E talvez por isso me custe um pouco este “descobrir de novo” aquilo que nunca devia ter deixado de ser vivido.

Nos Evangelhos, a lógica é simples, quase desconcertante na sua naturalidade: Jesus não chama indivíduos para trajetórias solitárias, mas forma uma comunidade em caminho. Escutam juntos, falham juntos, aprendem juntos, são enviados juntos. Não há aqui teorias de organização eclesial. Aqui, há vida. Há uma forma de estar que não precisa de ser explicada porque se impõe por si mesma.

E quando se passa ao restante Novo Testamento, essa dinâmica não só continua como se aprofunda: comunidades que discernem, que se confrontam, que decidem em conjunto, sempre na tensão entre diversidade e unidade. O episódio relatado no capítulo 15 dos Atos soa Apóstolos, por exemplo, não é apenas um momento histórico; é uma evidência fundadora de que a Igreja nasce em processo de escuta e de decisão partilhada.

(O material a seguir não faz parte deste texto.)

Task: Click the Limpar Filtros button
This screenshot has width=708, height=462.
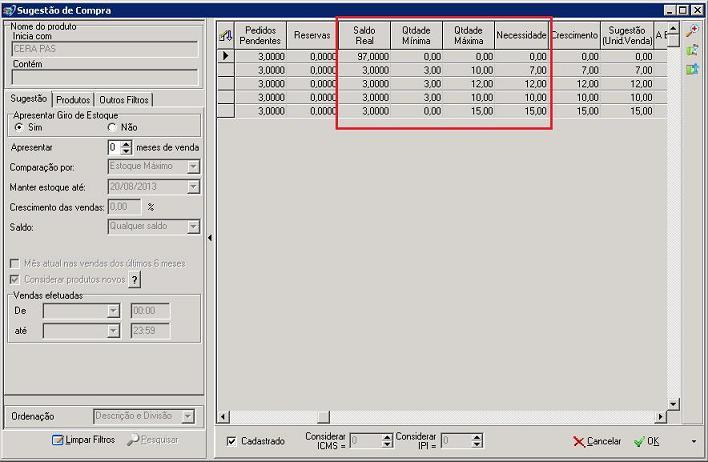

É por isso que compreendo, e até acolho com verdadeira comunhão, o impulso que hoje se reconhece no caminho promovido pelo Papa Francisco e concretizado no Sínodo dos Bispos. Há nele uma intenção clara e profundamente evangélica de regressar a esse núcleo originário. Não para inventar uma Igreja nova, mas de recuperar uma Igreja que, em certos momentos da sua história, se foi afastando do seu próprio modo de ser.

A minha irritação, portanto, não é contra o caminho. É contra a necessidade de o tematizar como se fosse uma inovação. Como se fosse preciso explicar aquilo que, à luz do Evangelho, deveria ser tão natural como respirar.

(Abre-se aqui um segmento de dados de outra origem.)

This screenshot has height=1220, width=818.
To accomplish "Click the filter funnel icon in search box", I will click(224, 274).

E aqui está o ponto mais delicado: quando algo essencial precisa de ser constantemente reafirmado, não é porque tenha deixado de ser verdadeiro, mas porque deixou de ser vivido com a naturalidade original. E isso não se resolve com frases feitas nem com estruturas novas, mas com regresso à fonte.

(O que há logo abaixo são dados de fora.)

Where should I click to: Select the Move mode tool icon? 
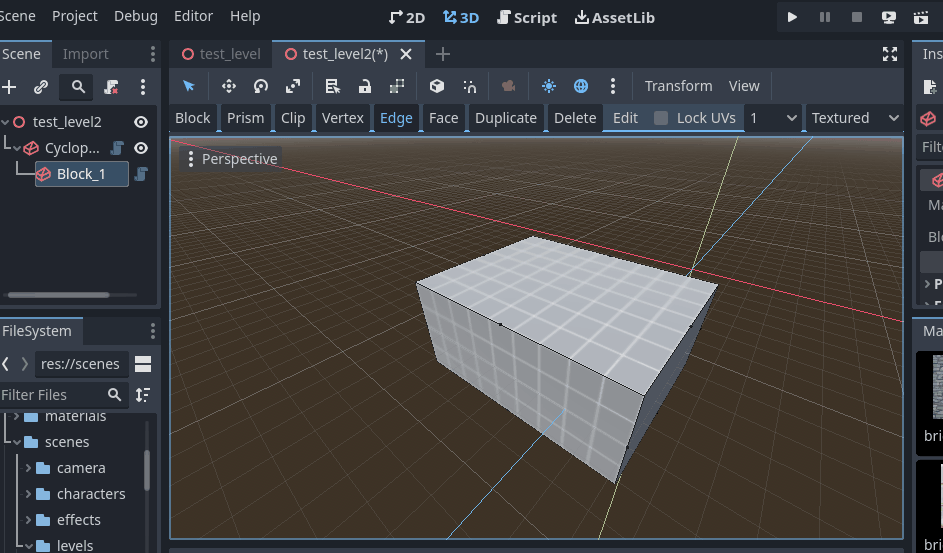tap(229, 87)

Ainda assim, não vejo neste movimento qualquer ruptura. Vejo, isso sim, uma tentativa séria e, atrevo-me a dizer, profundamente fiel de recentrar a Igreja naquilo que lhe é mais próprio: o caminhar conjunto do Povo de Deus, em escuta do Espírito, em discernimento comunitário, em missão partilhada.

Se há desconforto da minha parte, ele não nasce de crítica ao caminho. Nasce antes de uma espécie de perplexidade: como é que aquilo que é tão fundacional precisou de voltar a ser dito em voz alta?

Talvez a resposta seja simples. Talvez, por vezes, a Igreja precise mesmo de se lembrar do óbvio. Não porque o tenha perdido por completo, mas porque o risco de o esquecer faz parte da sua condição histórica.

E se assim for, então este caminho sinodal não é uma novidade. É um regresso. E, nesse regresso, reconheço com clareza a comunhão com o Papa e com a intenção de reconduzir a Igreja à sua forma mais elementar e mais exigente: a de um povo que caminha junto.